• [Task inputs]
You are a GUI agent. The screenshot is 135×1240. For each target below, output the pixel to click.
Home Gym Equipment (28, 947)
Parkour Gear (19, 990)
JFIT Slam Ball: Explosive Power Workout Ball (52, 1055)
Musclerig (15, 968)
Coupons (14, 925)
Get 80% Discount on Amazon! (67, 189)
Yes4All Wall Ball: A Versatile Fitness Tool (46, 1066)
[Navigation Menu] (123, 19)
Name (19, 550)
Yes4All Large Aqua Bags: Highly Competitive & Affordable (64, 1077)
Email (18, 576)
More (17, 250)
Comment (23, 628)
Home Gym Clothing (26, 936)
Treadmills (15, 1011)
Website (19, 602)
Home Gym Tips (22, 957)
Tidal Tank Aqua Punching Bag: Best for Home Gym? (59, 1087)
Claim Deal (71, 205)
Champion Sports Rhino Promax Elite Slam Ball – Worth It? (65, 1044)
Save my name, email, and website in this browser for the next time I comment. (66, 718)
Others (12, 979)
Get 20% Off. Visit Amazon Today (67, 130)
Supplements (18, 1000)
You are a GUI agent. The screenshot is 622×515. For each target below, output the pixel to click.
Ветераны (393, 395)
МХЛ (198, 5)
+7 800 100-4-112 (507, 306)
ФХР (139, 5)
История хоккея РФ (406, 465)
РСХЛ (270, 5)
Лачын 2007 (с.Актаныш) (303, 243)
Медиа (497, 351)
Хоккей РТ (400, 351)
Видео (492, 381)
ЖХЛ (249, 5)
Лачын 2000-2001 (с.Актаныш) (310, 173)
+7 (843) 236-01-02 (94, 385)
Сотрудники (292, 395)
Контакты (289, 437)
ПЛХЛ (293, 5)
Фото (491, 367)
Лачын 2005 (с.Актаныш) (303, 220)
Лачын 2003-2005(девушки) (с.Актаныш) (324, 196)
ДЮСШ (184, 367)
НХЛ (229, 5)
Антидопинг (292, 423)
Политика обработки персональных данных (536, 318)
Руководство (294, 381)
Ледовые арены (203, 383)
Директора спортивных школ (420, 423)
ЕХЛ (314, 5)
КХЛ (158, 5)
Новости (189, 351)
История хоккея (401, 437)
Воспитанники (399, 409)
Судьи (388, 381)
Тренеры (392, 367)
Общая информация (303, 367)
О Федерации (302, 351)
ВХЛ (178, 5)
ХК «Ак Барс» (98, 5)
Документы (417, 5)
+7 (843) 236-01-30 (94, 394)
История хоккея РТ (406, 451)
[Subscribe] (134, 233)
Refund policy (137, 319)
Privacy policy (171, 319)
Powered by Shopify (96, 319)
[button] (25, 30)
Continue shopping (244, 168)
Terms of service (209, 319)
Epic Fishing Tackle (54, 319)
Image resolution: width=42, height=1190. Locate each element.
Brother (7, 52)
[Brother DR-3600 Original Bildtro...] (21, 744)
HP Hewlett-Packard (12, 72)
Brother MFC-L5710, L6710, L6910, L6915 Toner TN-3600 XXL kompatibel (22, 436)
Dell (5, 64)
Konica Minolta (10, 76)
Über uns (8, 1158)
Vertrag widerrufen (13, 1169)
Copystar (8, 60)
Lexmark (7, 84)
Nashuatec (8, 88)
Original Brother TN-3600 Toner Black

• [What the task asks]
Reproduce all of the material above word for word, line by line, without changing anything.

• [Task output]
You are a GUI agent. The screenshot is 135×1240. For each target below, output the pixel to click.
Home Gym Equipment (28, 947)
Parkour Gear (19, 990)
JFIT Slam Ball: Explosive Power Workout Ball (52, 1055)
Musclerig (15, 968)
Coupons (14, 925)
Get 80% Discount on Amazon! (67, 189)
Yes4All Wall Ball: A Versatile Fitness Tool (46, 1066)
[Navigation Menu] (123, 19)
Name (19, 550)
Yes4All Large Aqua Bags: Highly Competitive & Affordable (64, 1077)
Email (18, 576)
More (17, 250)
Comment (23, 628)
Home Gym Clothing (26, 936)
Treadmills (15, 1011)
Website (19, 602)
Home Gym Tips (22, 957)
Tidal Tank Aqua Punching Bag: Best for Home Gym? (59, 1087)
Claim Deal (71, 205)
Champion Sports Rhino Promax Elite Slam Ball – Worth It? (65, 1044)
Save my name, email, and website in this browser for the next time I comment. (66, 718)
Others (12, 979)
Get 20% Off. Visit Amazon Today (67, 130)
Supplements (18, 1000)
You are a GUI agent. The screenshot is 622×515. For each target below, output the pixel to click.
Ветераны (393, 395)
МХЛ (198, 5)
+7 800 100-4-112 (507, 306)
ФХР (139, 5)
История хоккея РФ (406, 465)
РСХЛ (270, 5)
Лачын 2007 (с.Актаныш) (303, 243)
Медиа (497, 351)
Хоккей РТ (400, 351)
Видео (492, 381)
ЖХЛ (249, 5)
Лачын 2000-2001 (с.Актаныш) (310, 173)
+7 (843) 236-01-02 (94, 385)
Сотрудники (292, 395)
Контакты (289, 437)
ПЛХЛ (293, 5)
Фото (491, 367)
Лачын 2005 (с.Актаныш) (303, 220)
Лачын 2003-2005(девушки) (с.Актаныш) (324, 196)
ДЮСШ (184, 367)
НХЛ (229, 5)
Антидопинг (292, 423)
Политика обработки персональных данных (536, 318)
Руководство (294, 381)
Ледовые арены (203, 383)
Директора спортивных школ (420, 423)
ЕХЛ (314, 5)
КХЛ (158, 5)
Новости (189, 351)
История хоккея (401, 437)
Воспитанники (399, 409)
Судьи (388, 381)
Тренеры (392, 367)
Общая информация (303, 367)
О Федерации (302, 351)
ВХЛ (178, 5)
ХК «Ак Барс» (98, 5)
Документы (417, 5)
+7 (843) 236-01-30 (94, 394)
История хоккея РТ (406, 451)
[Subscribe] (134, 233)
Refund policy (137, 319)
Privacy policy (171, 319)
Powered by Shopify (96, 319)
[button] (25, 30)
Continue shopping (244, 168)
Terms of service (209, 319)
Epic Fishing Tackle (54, 319)
Image resolution: width=42, height=1190. Locate each element.
Brother (7, 52)
[Brother DR-3600 Original Bildtro...] (21, 744)
HP Hewlett-Packard (12, 72)
Brother MFC-L5710, L6710, L6910, L6915 Toner TN-3600 XXL kompatibel (22, 436)
Dell (5, 64)
Konica Minolta (10, 76)
Über uns (8, 1158)
Vertrag widerrufen (13, 1169)
Copystar (8, 60)
Lexmark (7, 84)
Nashuatec (8, 88)
Original Brother TN-3600 Toner Black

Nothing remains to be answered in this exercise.